🤖 AI Summary
Current large language model agents lack a persistent memory mechanism that is maintainable, updatable, and capable of providing evidence across sessions. This work proposes a topic-document-based textual persistent memory architecture that organizes memories into structured thematic units, temporarily buffers new observations, and periodically integrates them to support factual revision while preserving metadata. Additionally, it introduces an LLM-driven iterative tool-calling mechanism for precise retrieval. The approach significantly enhances the coherence, updatability, and retrieval effectiveness of long-term memory, achieving a 64.7% overall score on MemoryAgentBench. Ablation studies confirm the complementary benefits of maintaining thematic structure and performing iterative evidence verification.
📝 Abstract
Long-term LLM agents need persistent memory that can track changing facts and provide relevant evidence across sessions. Existing memory systems often store observations as isolated records, summaries, or indexed fragments, which makes evidence aggregation, fact revision, and memory maintenance difficult.

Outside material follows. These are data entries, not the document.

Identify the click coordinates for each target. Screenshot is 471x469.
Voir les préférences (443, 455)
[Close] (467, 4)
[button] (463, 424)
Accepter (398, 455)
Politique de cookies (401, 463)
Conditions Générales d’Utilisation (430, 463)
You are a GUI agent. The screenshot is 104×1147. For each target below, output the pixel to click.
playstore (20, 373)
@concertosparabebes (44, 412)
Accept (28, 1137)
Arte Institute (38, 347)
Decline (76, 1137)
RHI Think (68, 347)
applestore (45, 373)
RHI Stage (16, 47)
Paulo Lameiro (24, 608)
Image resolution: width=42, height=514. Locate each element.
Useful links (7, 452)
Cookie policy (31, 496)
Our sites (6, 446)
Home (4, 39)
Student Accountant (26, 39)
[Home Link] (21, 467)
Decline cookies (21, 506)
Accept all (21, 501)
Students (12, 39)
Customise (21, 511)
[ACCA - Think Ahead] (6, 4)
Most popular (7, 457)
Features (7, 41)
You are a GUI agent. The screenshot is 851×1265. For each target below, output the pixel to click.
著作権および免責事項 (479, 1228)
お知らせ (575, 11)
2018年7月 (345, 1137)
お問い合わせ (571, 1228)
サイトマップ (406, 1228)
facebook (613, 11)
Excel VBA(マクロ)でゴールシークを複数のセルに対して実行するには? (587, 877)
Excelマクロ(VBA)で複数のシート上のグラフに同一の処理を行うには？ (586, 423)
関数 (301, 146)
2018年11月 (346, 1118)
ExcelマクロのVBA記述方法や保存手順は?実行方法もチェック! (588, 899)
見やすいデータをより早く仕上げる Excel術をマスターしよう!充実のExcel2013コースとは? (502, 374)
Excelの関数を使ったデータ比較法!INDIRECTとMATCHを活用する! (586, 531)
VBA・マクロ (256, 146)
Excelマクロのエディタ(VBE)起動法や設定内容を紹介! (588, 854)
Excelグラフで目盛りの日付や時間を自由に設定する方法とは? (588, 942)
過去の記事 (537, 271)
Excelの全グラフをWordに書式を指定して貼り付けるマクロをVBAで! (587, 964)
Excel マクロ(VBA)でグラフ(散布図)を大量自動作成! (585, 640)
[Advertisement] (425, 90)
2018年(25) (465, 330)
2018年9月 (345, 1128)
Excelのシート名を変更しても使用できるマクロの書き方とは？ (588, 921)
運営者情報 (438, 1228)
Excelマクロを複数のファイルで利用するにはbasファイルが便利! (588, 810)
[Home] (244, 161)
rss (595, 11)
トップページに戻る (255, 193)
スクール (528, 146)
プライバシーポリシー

We propose Infini Memory, a maintainable text-based persistent memory architecture that treats agent memory as topic-structured documents. Each topic document serves as a semantic unit for collecting related evidence, preserving metadata, and revising facts over time. New observations are first staged in a buffer and periodically consolidated into coherent textual contexts. At inference time, an agentic retrieval procedure lets the LLM read memory through iterative tool calls rather than a single retrieval step. On MemoryAgentBench, Infini Memory achieves 64.7% overall score. Ablations show that topic-structured maintenance and iterative evidence inspection improve complementary aspects of long-term memory use.